Im Sog eines wieder im Plus liegenden BTC hat der Kryptomarkt in den letzten 24 Stunden wieder an Fahrt gewonnen. Ein Rückblick auf die wichtigsten Entwicklungen.
Der Kryptomarkt erholt sich im Zuge des Anstiegs von BTC
In den letzten 24 Stunden hat sich der Preis von BTC erholt und ist nach einem Anstieg um 6,5 % wieder über 93.000 Dollar pro Einheit geklettert.
Derzeit scheint keine eindeutige Nachricht diese Entwicklung zu rechtfertigen, abgesehen von einem Aufatmen, wie es typischerweise nach starken Kursrückgängen auftritt.

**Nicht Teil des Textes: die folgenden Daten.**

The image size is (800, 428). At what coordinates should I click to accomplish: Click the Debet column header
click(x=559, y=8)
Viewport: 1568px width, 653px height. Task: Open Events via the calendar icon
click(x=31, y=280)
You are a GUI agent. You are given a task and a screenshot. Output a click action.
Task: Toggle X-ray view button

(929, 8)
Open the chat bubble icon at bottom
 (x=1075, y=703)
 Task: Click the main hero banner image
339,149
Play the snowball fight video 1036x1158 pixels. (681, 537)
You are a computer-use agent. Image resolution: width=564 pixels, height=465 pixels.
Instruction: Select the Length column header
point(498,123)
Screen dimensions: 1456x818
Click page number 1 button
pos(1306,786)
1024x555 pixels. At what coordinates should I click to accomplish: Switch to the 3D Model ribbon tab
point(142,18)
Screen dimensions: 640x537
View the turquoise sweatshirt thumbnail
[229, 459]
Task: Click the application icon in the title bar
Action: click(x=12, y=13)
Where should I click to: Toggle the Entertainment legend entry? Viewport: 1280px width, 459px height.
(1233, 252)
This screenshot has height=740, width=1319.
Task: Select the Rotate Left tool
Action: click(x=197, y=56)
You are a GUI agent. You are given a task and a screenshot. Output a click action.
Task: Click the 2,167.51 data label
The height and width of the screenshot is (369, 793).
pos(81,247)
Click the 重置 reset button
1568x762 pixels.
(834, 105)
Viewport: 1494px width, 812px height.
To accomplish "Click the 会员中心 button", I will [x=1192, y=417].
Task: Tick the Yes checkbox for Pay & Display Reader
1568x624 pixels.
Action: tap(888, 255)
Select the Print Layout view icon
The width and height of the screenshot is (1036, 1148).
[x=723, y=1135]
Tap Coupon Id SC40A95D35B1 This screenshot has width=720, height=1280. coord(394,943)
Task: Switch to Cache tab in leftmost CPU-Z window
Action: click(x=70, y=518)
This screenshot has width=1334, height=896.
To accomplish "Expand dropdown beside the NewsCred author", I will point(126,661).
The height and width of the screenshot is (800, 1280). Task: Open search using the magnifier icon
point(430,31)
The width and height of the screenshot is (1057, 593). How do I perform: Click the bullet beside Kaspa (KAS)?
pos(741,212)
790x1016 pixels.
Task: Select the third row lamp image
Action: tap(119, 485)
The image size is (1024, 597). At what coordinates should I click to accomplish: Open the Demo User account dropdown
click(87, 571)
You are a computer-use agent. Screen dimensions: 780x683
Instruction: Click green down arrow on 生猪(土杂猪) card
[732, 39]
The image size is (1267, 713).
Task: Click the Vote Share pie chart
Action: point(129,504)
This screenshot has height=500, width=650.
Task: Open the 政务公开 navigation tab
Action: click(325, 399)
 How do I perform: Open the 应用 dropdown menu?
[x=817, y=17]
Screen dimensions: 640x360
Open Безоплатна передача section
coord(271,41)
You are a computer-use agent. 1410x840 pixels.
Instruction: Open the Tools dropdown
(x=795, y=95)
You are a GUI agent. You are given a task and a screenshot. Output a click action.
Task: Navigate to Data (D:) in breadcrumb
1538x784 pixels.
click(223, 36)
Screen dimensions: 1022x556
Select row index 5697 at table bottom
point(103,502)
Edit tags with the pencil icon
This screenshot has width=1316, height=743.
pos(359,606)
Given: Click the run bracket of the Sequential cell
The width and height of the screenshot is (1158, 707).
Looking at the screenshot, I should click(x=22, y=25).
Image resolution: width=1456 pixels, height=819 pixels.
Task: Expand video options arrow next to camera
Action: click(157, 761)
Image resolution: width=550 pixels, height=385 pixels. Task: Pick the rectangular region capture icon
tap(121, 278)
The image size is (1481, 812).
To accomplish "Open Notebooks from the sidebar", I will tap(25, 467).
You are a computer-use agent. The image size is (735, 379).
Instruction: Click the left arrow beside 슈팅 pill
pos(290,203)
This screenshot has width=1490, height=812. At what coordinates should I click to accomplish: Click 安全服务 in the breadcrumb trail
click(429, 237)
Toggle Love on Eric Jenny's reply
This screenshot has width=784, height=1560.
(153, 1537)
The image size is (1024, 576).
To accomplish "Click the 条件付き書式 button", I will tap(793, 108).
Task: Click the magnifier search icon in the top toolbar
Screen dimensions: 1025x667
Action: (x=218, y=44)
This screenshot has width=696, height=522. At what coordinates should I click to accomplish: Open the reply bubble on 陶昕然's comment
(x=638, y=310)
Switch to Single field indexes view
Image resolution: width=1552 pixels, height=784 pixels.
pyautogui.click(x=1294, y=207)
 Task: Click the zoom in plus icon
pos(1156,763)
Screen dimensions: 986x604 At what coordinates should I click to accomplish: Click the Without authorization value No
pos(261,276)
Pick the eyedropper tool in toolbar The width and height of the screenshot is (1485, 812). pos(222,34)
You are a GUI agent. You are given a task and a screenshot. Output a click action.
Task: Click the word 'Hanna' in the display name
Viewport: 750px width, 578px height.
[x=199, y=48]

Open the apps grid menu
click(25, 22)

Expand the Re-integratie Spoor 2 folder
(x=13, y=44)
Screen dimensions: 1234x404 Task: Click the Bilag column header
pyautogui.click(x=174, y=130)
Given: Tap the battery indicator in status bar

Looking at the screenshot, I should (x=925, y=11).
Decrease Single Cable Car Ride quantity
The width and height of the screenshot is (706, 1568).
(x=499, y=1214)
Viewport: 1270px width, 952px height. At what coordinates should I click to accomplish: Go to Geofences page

Derzeit liegt der Kurs des Vermögenswerts somit immer noch um etwas mehr als 26 % unter seinem Allzeithoch (ATH) von 126.000 Dollar am 6. Oktober:

BTC-Kurs im Tageschart
In den Top 10 der Kryptowährungen stechen einige Werte besonders hervor, wie beispielsweise ETH, das nach einem Anstieg von 8,7 % wieder die 3.000-Dollar-Marke erreicht hat, SOL, das innerhalb von 24 Stunden um 10,3 % auf einen Preis von 142 Dollar gestiegen ist, oder ADA mit 0,43 Dollar und einem Anstieg von 10,4 %.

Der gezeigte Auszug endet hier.